Carax's work is a visual feast, which employs the photogenic French capital in a novel way, infusing its streets with colour and vibrancy, while shooting most of his material at night, exploiting the unnerving darkness and shadow play. The incongruous effect is one of a place that is situated within a familiar yet alien time and space. The analogy to the outbreak of the AIDS epidemic is indeed an empirical issue to the film, but the pervading post-apocalyptic aura moves it to a dystopian temporal plane.
Carax's labyrinthine Parisian streets are navigated through stunning camera work, most notably in the sequence that follows Alex's lengthy run along an unending street in homage to Truffaut's extensive tracking of Antoine Doinel's escape in ‘The 400 Blows'. The jolting cinematography is equalled by the film's elliptical and daring structure, which eschews narrative coherency in favour of the evocative affect of the visuals and simmering tensions between characters. Carax is a director who aims directly for the senses and forces of feeling as opposed to those of reason.
This remarkable story, which incorporates elements of thriller, noir, sci-fi and romance, is played to perfection by a cast who stake major holds in contemporary French cinema.
Carax's muse Denis Lavant (‘Les amants du pont neuf', ‘Beau travail') is once again disconcertingly off-beat and displays another physical performance that attests to his roots in theatre and circus. Juliette Binoche, fresh from her breakthrough in Téchiné's ‘Rendez-vous', radiates an enigmatic beauty and disquiet in another assured performance, which signals her impending status as one of THE actresses of her generation. The legendary Michel Piccoli (‘Le Mépris', ‘Les Choses de la vie', ‘La Grande bouffe'), proffers an authenticity to his role as the ageing criminal, who, although on the wane, proves he is a force to be reckoned with. Finally, Julie Delpy makes a César winning performance as the naive Lise (years later Kieslowski would attribute leading roles to Binoche and Delpy in the masterful Three Colours Blue and White respectively).
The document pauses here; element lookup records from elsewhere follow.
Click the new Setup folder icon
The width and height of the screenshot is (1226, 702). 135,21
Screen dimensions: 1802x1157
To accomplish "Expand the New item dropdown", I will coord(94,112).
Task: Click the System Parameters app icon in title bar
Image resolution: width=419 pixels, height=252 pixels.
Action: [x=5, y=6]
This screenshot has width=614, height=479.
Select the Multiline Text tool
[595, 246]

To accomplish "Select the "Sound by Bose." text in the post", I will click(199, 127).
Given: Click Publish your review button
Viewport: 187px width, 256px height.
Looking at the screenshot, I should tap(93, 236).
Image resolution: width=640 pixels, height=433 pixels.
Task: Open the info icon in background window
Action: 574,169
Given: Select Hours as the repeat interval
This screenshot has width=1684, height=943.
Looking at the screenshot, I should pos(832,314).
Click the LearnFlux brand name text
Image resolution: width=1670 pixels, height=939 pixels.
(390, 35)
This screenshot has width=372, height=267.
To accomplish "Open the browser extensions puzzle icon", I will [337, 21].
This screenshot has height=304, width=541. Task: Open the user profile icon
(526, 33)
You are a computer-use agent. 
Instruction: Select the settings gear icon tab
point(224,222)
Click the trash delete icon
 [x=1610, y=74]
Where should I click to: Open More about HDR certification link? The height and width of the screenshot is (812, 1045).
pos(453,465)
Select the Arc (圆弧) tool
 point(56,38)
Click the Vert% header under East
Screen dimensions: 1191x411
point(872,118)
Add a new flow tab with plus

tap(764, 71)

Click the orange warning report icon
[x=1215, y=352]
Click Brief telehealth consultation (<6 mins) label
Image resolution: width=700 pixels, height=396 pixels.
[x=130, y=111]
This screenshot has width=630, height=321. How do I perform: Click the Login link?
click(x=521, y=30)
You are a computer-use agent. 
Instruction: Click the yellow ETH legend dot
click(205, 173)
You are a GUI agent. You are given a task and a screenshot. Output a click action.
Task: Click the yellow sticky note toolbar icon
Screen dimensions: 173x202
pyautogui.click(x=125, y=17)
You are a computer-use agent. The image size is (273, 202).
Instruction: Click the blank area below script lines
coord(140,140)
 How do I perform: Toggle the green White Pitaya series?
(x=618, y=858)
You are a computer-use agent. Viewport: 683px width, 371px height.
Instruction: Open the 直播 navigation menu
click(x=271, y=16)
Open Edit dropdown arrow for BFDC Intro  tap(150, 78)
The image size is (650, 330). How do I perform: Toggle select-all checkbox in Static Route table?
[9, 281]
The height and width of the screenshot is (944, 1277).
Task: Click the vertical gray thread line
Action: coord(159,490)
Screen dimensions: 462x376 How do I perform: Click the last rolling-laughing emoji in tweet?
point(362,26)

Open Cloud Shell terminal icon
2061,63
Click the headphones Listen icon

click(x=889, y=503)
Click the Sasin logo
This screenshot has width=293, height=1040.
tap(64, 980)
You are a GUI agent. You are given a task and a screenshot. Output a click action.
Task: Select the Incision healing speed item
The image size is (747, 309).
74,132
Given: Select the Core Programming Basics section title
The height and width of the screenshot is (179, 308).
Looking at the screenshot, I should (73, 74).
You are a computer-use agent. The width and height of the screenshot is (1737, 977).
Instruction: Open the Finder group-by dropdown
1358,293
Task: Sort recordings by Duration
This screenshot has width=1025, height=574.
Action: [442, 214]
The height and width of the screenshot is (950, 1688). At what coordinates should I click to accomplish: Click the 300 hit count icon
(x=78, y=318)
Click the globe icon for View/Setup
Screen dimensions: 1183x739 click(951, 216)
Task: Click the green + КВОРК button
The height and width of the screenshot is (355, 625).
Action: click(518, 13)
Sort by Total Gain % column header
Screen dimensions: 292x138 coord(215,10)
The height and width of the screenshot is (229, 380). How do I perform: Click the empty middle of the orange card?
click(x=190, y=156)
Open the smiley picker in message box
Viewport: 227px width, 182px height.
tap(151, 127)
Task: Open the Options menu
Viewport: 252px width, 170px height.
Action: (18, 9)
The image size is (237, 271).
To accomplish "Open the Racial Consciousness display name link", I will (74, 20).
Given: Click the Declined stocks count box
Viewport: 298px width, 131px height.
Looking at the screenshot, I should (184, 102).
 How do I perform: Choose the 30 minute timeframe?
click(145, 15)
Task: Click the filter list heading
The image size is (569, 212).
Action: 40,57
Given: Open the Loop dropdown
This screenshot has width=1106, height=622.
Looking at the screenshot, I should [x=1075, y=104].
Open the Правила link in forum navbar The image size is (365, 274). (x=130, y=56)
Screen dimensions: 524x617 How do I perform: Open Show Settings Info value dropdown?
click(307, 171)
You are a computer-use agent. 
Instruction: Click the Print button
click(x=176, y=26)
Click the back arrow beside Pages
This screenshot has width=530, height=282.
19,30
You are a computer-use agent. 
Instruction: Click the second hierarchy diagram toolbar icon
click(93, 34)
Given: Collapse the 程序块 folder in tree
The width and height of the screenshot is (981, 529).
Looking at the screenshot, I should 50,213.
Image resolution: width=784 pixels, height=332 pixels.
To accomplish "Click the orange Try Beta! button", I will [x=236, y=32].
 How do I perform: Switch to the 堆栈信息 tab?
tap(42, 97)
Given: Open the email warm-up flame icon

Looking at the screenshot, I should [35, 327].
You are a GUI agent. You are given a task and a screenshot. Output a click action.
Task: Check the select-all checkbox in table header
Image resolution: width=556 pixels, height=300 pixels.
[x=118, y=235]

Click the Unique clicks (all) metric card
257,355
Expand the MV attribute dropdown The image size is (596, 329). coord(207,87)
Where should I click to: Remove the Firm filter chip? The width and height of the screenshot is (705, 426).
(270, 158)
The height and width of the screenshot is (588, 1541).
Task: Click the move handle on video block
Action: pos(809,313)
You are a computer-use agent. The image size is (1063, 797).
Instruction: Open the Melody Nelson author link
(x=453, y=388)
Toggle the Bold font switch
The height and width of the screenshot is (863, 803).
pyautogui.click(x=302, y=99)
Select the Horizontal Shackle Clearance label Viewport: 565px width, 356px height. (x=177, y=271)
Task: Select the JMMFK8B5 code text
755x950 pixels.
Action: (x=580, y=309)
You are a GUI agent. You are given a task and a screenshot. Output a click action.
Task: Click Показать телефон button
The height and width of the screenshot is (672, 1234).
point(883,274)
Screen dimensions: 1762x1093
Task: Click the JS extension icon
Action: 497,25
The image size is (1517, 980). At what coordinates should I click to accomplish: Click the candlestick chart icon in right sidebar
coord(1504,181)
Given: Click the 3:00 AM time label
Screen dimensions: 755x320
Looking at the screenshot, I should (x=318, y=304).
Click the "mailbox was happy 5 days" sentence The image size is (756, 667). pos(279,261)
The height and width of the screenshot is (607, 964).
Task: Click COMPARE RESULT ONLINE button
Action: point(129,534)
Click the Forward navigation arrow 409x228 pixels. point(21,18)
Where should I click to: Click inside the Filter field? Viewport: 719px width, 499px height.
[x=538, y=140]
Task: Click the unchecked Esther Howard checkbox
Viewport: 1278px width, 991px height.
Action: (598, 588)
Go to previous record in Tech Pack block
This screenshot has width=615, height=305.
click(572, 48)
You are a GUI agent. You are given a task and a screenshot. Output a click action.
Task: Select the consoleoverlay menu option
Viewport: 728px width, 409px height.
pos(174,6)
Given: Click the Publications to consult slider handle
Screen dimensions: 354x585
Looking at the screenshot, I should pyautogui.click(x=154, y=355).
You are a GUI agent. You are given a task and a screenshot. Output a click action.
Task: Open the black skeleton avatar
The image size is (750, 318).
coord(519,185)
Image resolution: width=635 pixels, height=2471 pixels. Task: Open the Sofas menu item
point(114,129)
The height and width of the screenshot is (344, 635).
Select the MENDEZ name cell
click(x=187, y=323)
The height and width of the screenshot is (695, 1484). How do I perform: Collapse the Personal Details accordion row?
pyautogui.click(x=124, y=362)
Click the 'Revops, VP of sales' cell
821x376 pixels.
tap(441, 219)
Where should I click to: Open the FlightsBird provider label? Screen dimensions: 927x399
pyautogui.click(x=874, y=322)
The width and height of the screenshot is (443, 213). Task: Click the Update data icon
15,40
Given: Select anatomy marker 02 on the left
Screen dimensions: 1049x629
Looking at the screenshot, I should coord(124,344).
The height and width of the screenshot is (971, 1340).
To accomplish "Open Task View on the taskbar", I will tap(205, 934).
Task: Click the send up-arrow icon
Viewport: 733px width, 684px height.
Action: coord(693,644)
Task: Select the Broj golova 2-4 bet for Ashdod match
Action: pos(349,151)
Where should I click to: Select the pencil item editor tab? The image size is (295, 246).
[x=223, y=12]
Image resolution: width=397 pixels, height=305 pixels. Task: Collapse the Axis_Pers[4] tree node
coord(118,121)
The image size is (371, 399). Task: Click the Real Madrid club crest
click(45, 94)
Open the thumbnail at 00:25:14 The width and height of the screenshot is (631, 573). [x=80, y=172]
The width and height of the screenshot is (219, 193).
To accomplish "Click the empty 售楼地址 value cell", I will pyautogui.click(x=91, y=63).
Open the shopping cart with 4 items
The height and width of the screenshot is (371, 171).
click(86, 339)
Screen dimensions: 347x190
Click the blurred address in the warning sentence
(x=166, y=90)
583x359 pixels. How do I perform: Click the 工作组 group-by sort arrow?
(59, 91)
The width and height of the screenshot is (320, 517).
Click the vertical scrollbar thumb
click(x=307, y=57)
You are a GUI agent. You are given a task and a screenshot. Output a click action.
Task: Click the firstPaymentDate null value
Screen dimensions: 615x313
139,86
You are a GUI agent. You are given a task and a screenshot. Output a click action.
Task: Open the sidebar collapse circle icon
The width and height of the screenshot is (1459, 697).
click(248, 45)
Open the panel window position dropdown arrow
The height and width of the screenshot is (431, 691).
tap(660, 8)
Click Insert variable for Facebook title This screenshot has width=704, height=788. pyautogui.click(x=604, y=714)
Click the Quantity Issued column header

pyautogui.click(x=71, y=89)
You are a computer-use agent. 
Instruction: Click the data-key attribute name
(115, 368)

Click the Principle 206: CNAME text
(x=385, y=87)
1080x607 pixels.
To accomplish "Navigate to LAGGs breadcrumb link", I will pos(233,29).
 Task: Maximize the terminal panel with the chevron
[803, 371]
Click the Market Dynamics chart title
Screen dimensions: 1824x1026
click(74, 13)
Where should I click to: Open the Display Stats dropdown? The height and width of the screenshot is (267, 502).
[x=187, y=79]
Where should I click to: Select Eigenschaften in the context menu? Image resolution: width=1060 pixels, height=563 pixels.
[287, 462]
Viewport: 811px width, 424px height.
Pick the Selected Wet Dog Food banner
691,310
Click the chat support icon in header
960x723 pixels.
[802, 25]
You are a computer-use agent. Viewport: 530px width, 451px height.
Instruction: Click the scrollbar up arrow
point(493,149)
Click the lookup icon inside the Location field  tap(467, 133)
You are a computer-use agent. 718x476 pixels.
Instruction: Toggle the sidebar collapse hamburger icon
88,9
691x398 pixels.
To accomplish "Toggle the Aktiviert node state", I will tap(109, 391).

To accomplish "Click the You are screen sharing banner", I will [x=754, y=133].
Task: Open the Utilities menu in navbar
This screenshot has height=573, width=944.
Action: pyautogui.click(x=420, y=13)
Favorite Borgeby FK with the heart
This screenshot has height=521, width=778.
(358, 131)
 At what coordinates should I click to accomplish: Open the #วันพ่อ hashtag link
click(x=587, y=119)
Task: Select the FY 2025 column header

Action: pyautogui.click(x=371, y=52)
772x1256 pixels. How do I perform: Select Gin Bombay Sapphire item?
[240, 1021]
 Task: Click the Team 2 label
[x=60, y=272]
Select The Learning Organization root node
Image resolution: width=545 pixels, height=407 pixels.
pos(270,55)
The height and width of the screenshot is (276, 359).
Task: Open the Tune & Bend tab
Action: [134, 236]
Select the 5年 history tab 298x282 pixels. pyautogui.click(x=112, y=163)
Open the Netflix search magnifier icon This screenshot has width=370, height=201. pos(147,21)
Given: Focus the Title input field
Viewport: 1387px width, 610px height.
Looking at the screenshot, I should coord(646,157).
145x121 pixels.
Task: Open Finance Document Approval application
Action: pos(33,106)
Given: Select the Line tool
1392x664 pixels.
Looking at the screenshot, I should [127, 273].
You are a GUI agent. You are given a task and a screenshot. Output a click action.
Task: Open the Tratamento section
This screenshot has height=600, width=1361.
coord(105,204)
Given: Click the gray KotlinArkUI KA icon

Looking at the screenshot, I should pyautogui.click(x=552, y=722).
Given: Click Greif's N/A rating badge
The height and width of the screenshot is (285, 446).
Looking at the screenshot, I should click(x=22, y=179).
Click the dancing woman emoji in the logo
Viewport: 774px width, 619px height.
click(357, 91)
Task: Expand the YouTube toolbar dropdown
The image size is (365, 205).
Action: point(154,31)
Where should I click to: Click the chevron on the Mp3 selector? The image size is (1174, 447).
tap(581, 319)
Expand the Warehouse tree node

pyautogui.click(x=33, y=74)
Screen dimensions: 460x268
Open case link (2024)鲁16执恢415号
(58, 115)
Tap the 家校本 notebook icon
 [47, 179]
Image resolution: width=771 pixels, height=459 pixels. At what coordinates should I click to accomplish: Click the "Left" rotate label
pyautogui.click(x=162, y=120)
A bold romantic, Carax is arguably the most genuine inheritor of the New Wave (especially Godard), whose films challenge convention and fashion a completely novel and thrilling form of cinema. ‘The Night is Young' is a prime example of this but unfortunately (and this is where he differs from his prolific Nouvelle Vague influences) is one of only four full-length features this exceptional filmmaker has made. To be savoured accordingly.